Одна из заглавных фраз двуязычного разговорника воина-интернационалиста: «Мы пришли вам помочь». Борис Подипригора, очевидец и участник тех событий, сравнивает встречу советского и афганского таджиков, как встречу с предком из эпохи Ивана Грозного. «За сколько сатлов (ведер) маша (самая дешевая бобовая культура) можно в Москве купить ишака?» – «В Москве нет ишаков». – «Неужели такой маленький город, что не нужны даже ишаки?!» Большинство афганцев остались в убеждении, что «эслахате мотараки» – «прогрессивные преобразования» – имя божества, которому поклоняются «язычники» шурави. Непреодолимое различие…

 

Шли годы, а военное счастье так и оставалось на стороне множившихся в каждой провинции ахмадов и шахов. Год 1984-й стал пиком советских потерь. Неизвестное ранее название похоронного бюро в Ташкенте «Черный тюльпан» становилось нарицательным.

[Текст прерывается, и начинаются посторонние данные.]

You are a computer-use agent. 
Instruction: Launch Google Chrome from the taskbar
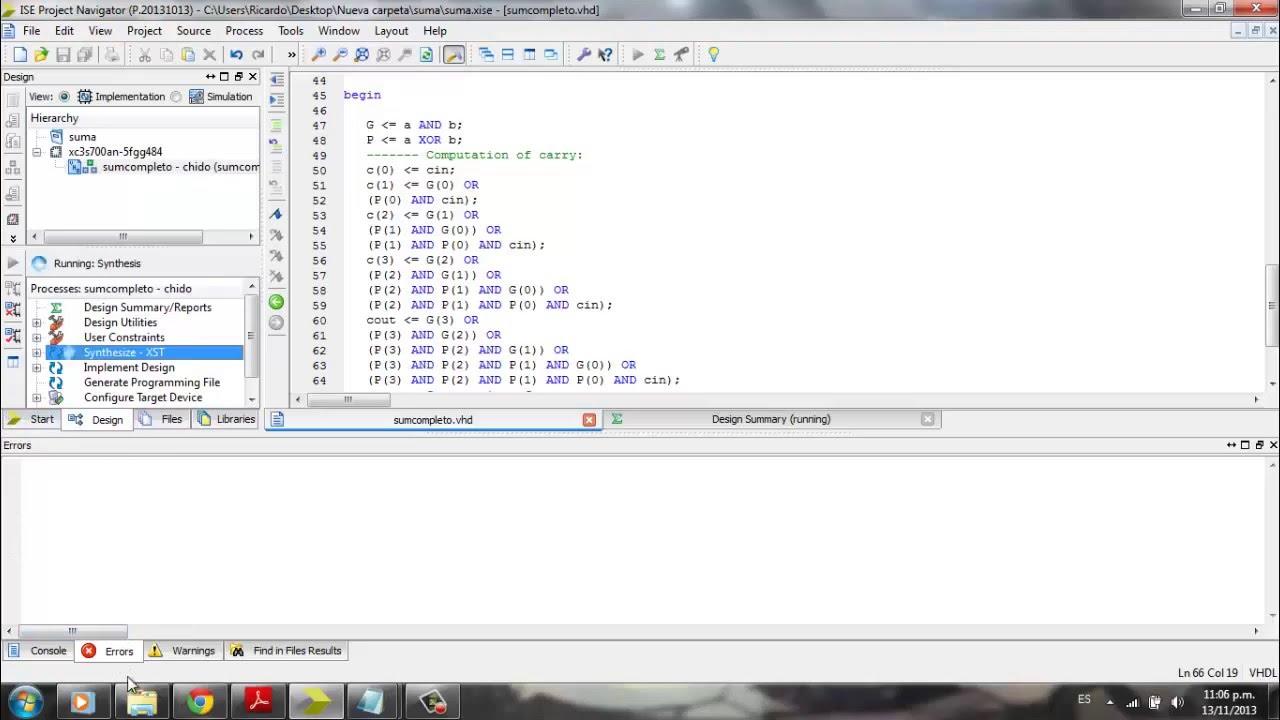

Но так хотелось верить, что перевес наступит: ведь готовят же в Союзе «новых афганцев», принимающих советский взгляд на вещи, понимающих русский язык, как его понимают в родной Средней Азии. Думалось – они смогут продолжить начатое. Надо только освободить от Ахмад Шаха Масуда – Панджшер – каменный мешок с богатейшими месторождениями лазурита и изумрудов, 70% оружия и снаряжения для душманов поступало через Панджшер. А то, что дома мало кто в курсе, что в Афганистане кровопролитная война, так на то она и военная тайна.

 

В 1988-м у бандглаварей стали появляться свои замполиты – талибы. С шурави, как правило, не общались и любого парламентера встречали «приветливым взглядом исподлобья». Перестройка в СССР стала долгожданным часом истины: казалось, теперь все наладится. Пришедший к тому времени Наджибулла деятелен и по-восточному амбициозен. Ему можно оставить Афганистан, а самим с гордостью вернуться домой: мы сделали свое дело – враг не прошел. О войне, наконец, заговорили иначе, перестав называть ее «организацией учебных боев в условиях, приближенных к реальности».

 

Уходили с достоинством, но чего это стоило... «Если бы только галошами, соляркой да дровами рассчитывались с хозяевами дорог и перевалов», – эмоционально сетует тот же Подипригора.

 

По западному маршруту вывода войск тягач технического замыкания последней советской колонны пересек речку Кушку 15 февраля 1989 года в 9:35 по местному времени. На его кузове сквозь снежную пелену читалось: «Ленинград – Всеволожск».

 

P. S. Войну начинают и заканчивают политики, солдаты всего лишь исполняют свой воинский долг. Сегодня «Большая игра» в Афганистане продолжается с другими участниками.